Durlch, Bruchsal...fahr doch nach Remchingen zum CycleSport.
Klasse Service, der Schrauber heißt Sigi und ist schon so lange dabei wie es Mountainbikes gibt  .
Ich bin dort mehr als zufrieden, und viele die ich kenne und dort auch hingehen, ebenfalls.

speci


----------



## bluesky (30. Mai 2005)

naja ... beim cyclesport hab ich aber schon schrott gesehen ... nichts gegen die leute dort und ich weiß auch nicht wer dran geschraubt hat aber laufräder lass ich nicht mehr beim cyclesport bauen ... die hatte ich dann 2 monate später beim herrbike in pf zum nachzentrieren ... seit dem halten sie 

alles andere haben sie aber bisher gut gemacht


----------



## Deleted 38566 (30. Mai 2005)

Hi,
zu deiner Frage welcher Händler/Schrauber?
in Ka ist es eher schlecht als recht, entweder Du machst es selber, oder mußt solange suchen bis Du den richtigen gefunden hast. Bei Velo war ich auch schon, noch in der Innenstadt damals, war auch nicht zufrieden hatte nach einer Reparatur das gleiche Prob wieder, seit er jetzt in der ehemaligen Velo-Discount Halle ist, Neureuter-Str. hat er die Preise ein bißchen erhöht, wen wunderst, bei Velo-Discount war ich Stammkunde, schade warn immer paar Dufte Typen an Land  
Gruß Stonelebs
P.S in Ettlingen war ich mal bei Rat und Tat, die Erstinspektion für mein Stevens F9 Lite fand ich okay.

========================

* Arbeitsauftrag: Geben Sie aus dem Text über Fahrradwerkstätten den Abschnitt wörtlich wieder, der mit den Worten „alles andere haben“ einsetzt und mit „fand ich okay.“ schließt.

* Datenblock:

========================

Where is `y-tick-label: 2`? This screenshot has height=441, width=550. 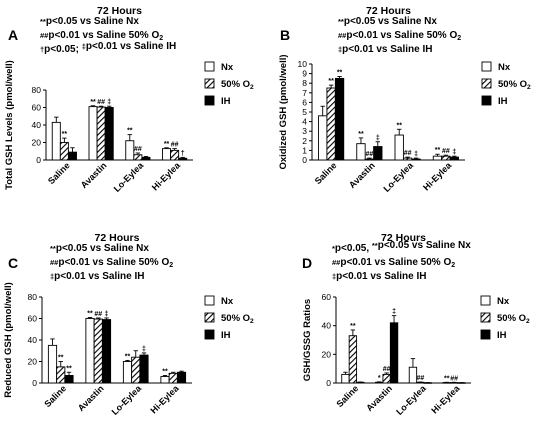
y-tick-label: 2 is located at coordinates (304, 141).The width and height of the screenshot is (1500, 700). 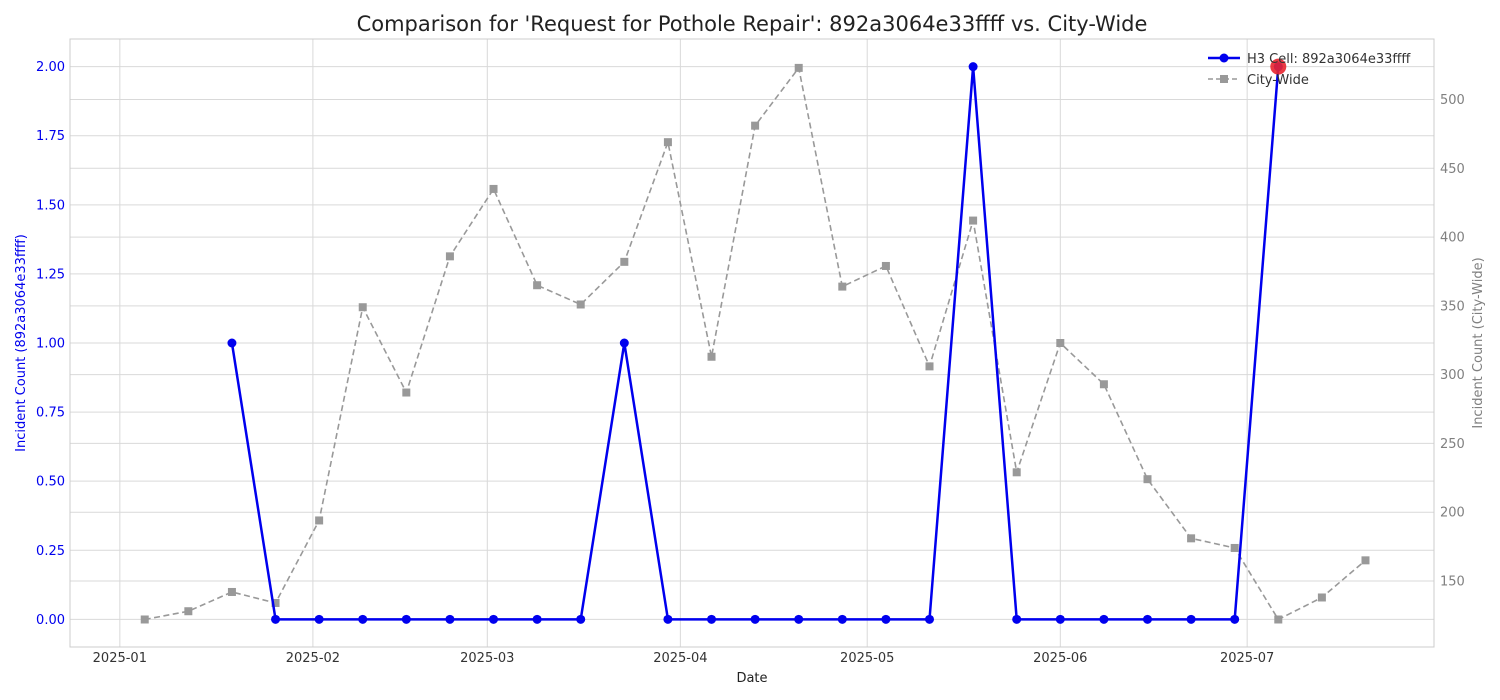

========================

* Fertige Lösung:
alles andere haben sie aber bisher gut gemacht


----------



## Deleted 38566 (30. Mai 2005)

Hi,
zu deiner Frage welcher Händler/Schrauber?
in Ka ist es eher schlecht als recht, entweder Du machst es selber, oder mußt solange suchen bis Du den richtigen gefunden hast. Bei Velo war ich auch schon, noch in der Innenstadt damals, war auch nicht zufrieden hatte nach einer Reparatur das gleiche Prob wieder, seit er jetzt in der ehemaligen Velo-Discount Halle ist, Neureuter-Str. hat er die Preise ein bißchen erhöht, wen wunderst, bei Velo-Discount war ich Stammkunde, schade warn immer paar Dufte Typen an Land  
Gruß Stonelebs
P.S in Ettlingen war ich mal bei Rat und Tat, die Erstinspektion für mein Stevens F9 Lite fand ich okay.